Collected data:
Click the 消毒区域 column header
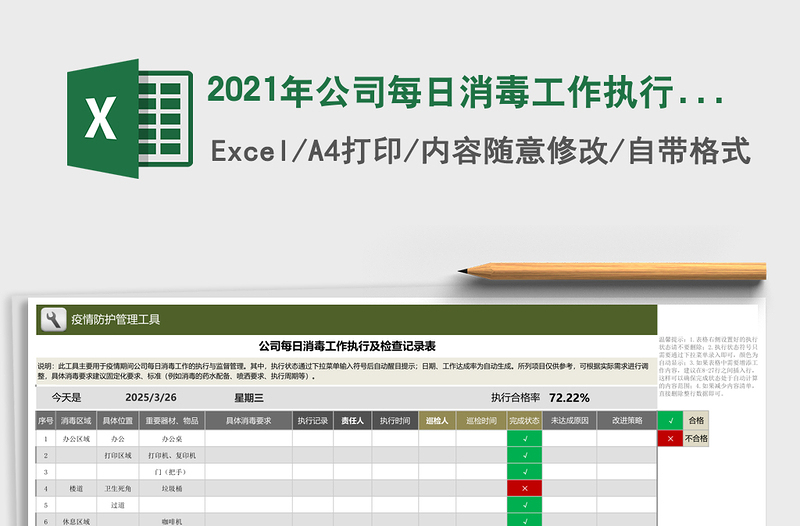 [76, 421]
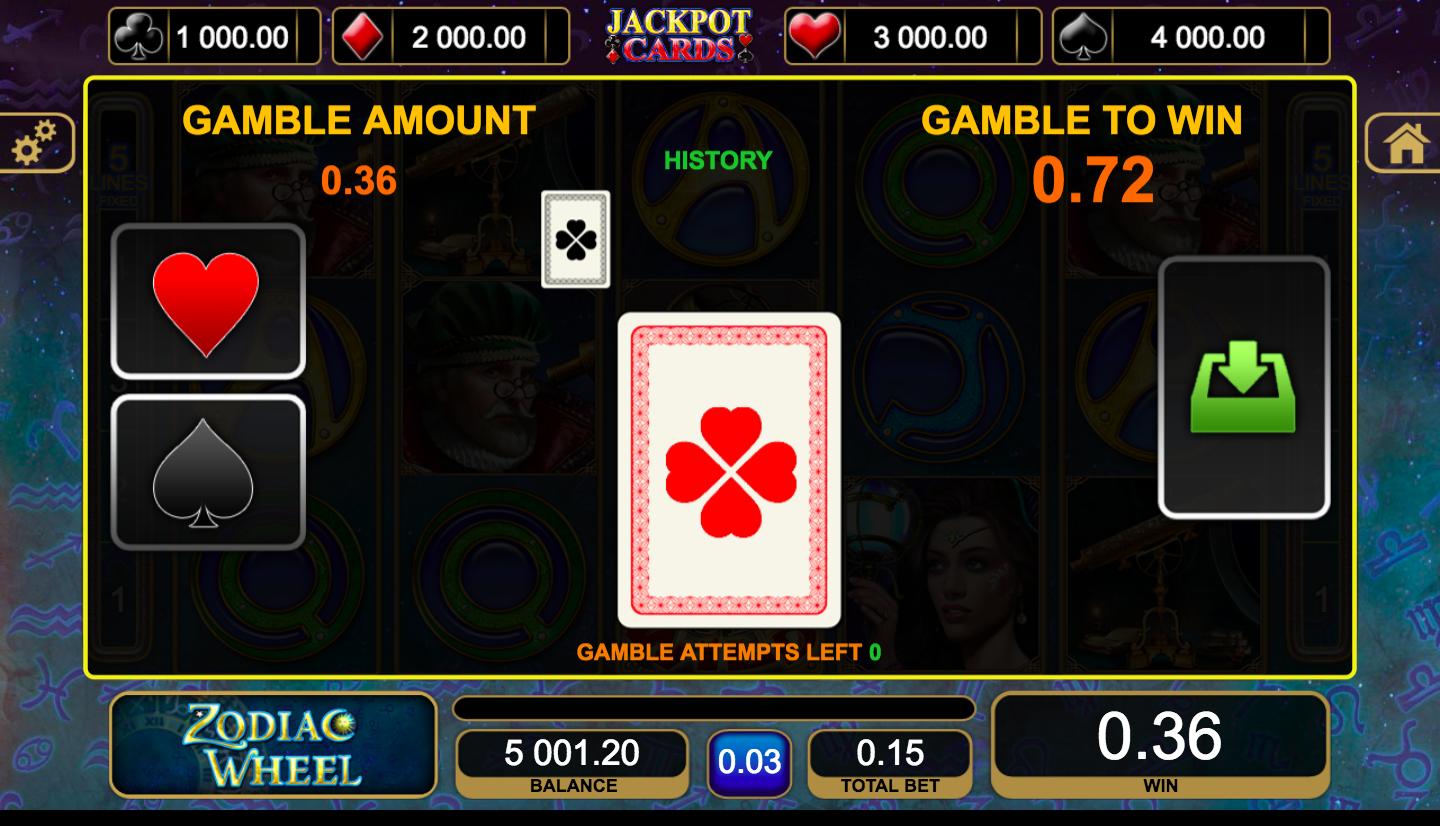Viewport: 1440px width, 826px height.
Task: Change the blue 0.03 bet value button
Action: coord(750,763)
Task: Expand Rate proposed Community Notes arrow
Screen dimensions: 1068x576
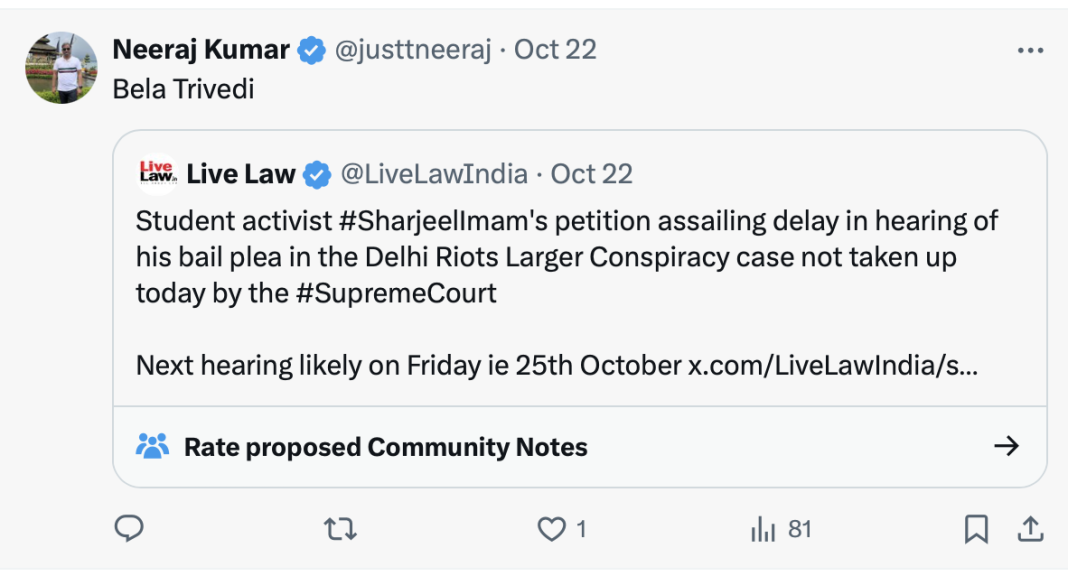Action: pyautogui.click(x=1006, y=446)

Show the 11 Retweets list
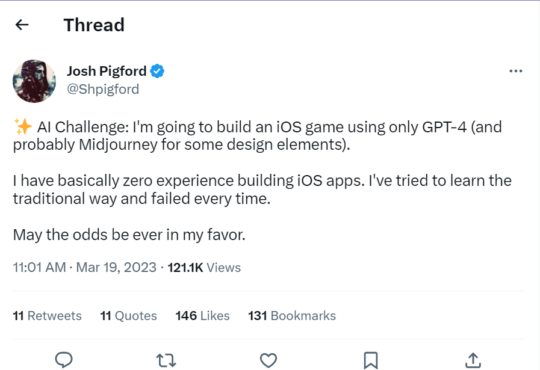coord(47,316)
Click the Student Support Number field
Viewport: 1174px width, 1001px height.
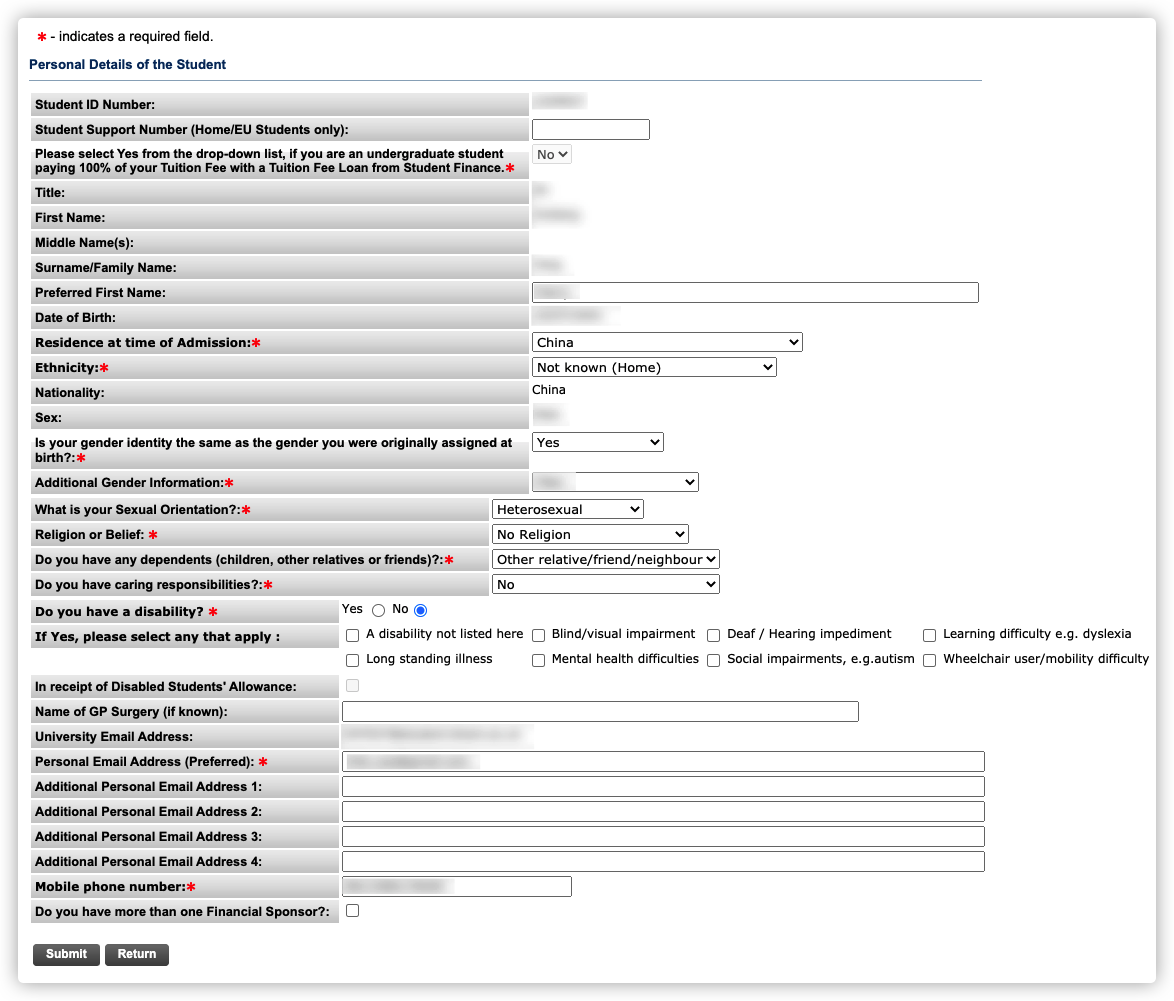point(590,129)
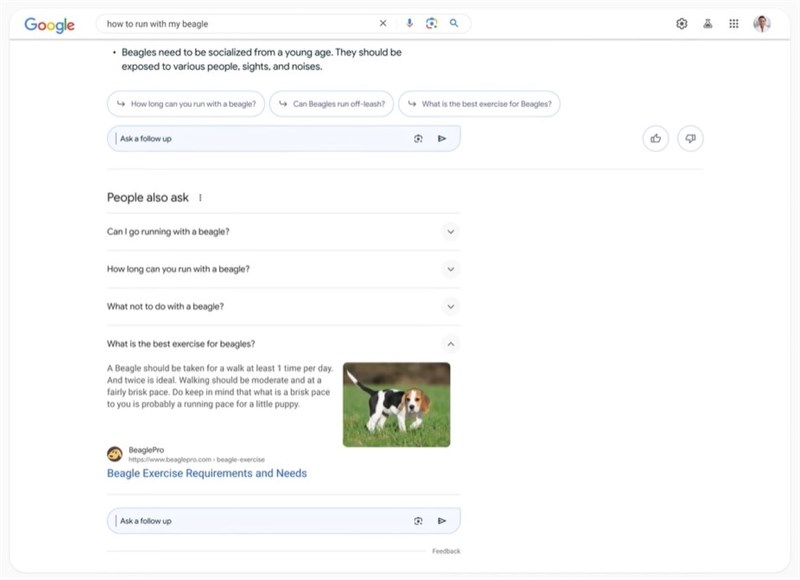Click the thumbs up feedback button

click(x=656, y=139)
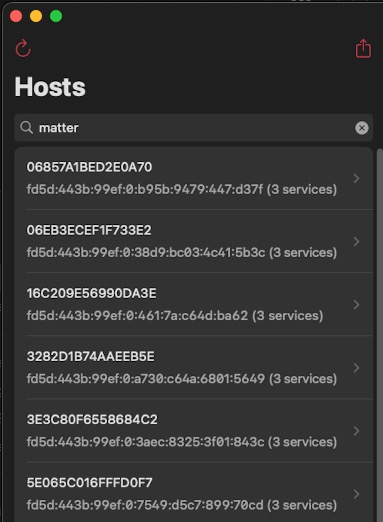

* [What the exercise asks]:
The records above should be returned word for word, with every picture left out.

* [Response area]:
Click the 消毒区域 column header
 [76, 421]
Viewport: 1440px width, 826px height.
Task: Change the blue 0.03 bet value button
Action: coord(750,763)
Task: Expand Rate proposed Community Notes arrow
Screen dimensions: 1068x576
Action: pyautogui.click(x=1006, y=446)

Show the 11 Retweets list
coord(47,316)
Click the Student Support Number field
Viewport: 1174px width, 1001px height.
point(590,129)
Click the thumbs up feedback button

click(x=656, y=139)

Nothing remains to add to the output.